- _TASK_:
Output the records exactly, with no line skipped.

[Collected data entries]
┄┄┄┄┄┄┄┄┄┄┄┄┄┄┄┄┄┄┄┄

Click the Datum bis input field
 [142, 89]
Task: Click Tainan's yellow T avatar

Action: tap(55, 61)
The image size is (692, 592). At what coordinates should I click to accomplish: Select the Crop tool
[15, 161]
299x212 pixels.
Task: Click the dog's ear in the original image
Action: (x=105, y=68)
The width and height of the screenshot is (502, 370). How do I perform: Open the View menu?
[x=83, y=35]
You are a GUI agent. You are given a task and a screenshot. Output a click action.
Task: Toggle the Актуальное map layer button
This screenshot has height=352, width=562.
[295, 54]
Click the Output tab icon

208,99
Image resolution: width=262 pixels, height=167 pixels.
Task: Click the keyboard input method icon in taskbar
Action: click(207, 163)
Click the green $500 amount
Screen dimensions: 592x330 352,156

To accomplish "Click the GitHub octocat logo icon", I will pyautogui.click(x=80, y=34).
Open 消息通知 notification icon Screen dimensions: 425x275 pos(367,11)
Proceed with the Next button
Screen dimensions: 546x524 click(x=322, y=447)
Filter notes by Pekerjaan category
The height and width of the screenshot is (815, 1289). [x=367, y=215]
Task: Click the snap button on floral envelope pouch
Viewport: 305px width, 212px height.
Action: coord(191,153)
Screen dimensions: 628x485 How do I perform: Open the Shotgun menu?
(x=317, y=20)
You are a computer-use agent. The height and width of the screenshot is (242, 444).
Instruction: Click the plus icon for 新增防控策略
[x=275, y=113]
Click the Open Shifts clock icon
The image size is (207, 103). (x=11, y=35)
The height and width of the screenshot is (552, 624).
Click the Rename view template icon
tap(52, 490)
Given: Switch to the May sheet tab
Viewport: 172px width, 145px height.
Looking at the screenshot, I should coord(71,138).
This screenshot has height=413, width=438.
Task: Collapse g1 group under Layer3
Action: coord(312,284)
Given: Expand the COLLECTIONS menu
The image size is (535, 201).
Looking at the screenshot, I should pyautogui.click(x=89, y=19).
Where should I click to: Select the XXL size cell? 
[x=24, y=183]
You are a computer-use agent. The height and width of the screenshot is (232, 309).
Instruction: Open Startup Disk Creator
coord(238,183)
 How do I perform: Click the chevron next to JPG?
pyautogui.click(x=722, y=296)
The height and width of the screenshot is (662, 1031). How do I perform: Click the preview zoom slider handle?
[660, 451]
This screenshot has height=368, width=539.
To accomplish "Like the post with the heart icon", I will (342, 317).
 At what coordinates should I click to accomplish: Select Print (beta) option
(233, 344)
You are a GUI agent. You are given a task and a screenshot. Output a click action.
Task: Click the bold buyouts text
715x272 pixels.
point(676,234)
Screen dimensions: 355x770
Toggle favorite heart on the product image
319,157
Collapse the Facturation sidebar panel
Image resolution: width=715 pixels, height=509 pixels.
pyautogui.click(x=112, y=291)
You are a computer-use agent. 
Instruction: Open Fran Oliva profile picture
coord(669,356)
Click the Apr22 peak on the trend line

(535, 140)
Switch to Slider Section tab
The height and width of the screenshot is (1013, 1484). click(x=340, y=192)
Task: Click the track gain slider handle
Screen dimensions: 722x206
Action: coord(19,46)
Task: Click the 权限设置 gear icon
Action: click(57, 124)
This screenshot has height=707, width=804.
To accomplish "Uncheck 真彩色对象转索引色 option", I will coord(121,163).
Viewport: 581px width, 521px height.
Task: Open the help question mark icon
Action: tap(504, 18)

┄┄┄┄┄┄┄┄┄┄┄┄┄┄┄┄┄┄┄┄

- _RESULT OF THE EXERCISE_:
Click the Datum bis input field
 [142, 89]
Task: Click Tainan's yellow T avatar

Action: tap(55, 61)
The image size is (692, 592). At what coordinates should I click to accomplish: Select the Crop tool
[15, 161]
299x212 pixels.
Task: Click the dog's ear in the original image
Action: (x=105, y=68)
The width and height of the screenshot is (502, 370). How do I perform: Open the View menu?
[x=83, y=35]
You are a GUI agent. You are given a task and a screenshot. Output a click action.
Task: Toggle the Актуальное map layer button
This screenshot has height=352, width=562.
[295, 54]
Click the Output tab icon

208,99
Image resolution: width=262 pixels, height=167 pixels.
Task: Click the keyboard input method icon in taskbar
Action: click(207, 163)
Click the green $500 amount
Screen dimensions: 592x330 352,156

To accomplish "Click the GitHub octocat logo icon", I will pyautogui.click(x=80, y=34).
Open 消息通知 notification icon Screen dimensions: 425x275 pos(367,11)
Proceed with the Next button
Screen dimensions: 546x524 click(x=322, y=447)
Filter notes by Pekerjaan category
The height and width of the screenshot is (815, 1289). [x=367, y=215]
Task: Click the snap button on floral envelope pouch
Viewport: 305px width, 212px height.
Action: coord(191,153)
Screen dimensions: 628x485 How do I perform: Open the Shotgun menu?
(x=317, y=20)
You are a computer-use agent. The height and width of the screenshot is (242, 444).
Instruction: Click the plus icon for 新增防控策略
[x=275, y=113]
Click the Open Shifts clock icon
The image size is (207, 103). (x=11, y=35)
The height and width of the screenshot is (552, 624).
Click the Rename view template icon
tap(52, 490)
Given: Switch to the May sheet tab
Viewport: 172px width, 145px height.
Looking at the screenshot, I should coord(71,138).
This screenshot has height=413, width=438.
Task: Collapse g1 group under Layer3
Action: coord(312,284)
Given: Expand the COLLECTIONS menu
The image size is (535, 201).
Looking at the screenshot, I should pyautogui.click(x=89, y=19).
Where should I click to: Select the XXL size cell? 
[x=24, y=183]
You are a computer-use agent. The height and width of the screenshot is (232, 309).
Instruction: Open Startup Disk Creator
coord(238,183)
 How do I perform: Click the chevron next to JPG?
pyautogui.click(x=722, y=296)
The height and width of the screenshot is (662, 1031). How do I perform: Click the preview zoom slider handle?
[660, 451]
This screenshot has height=368, width=539.
To accomplish "Like the post with the heart icon", I will (342, 317).
 At what coordinates should I click to accomplish: Select Print (beta) option
(233, 344)
You are a GUI agent. You are given a task and a screenshot. Output a click action.
Task: Click the bold buyouts text
715x272 pixels.
point(676,234)
Screen dimensions: 355x770
Toggle favorite heart on the product image
319,157
Collapse the Facturation sidebar panel
Image resolution: width=715 pixels, height=509 pixels.
pyautogui.click(x=112, y=291)
You are a computer-use agent. 
Instruction: Open Fran Oliva profile picture
coord(669,356)
Click the Apr22 peak on the trend line

(535, 140)
Switch to Slider Section tab
The height and width of the screenshot is (1013, 1484). click(x=340, y=192)
Task: Click the track gain slider handle
Screen dimensions: 722x206
Action: coord(19,46)
Task: Click the 权限设置 gear icon
Action: click(57, 124)
This screenshot has height=707, width=804.
To accomplish "Uncheck 真彩色对象转索引色 option", I will coord(121,163).
Viewport: 581px width, 521px height.
Task: Open the help question mark icon
Action: tap(504, 18)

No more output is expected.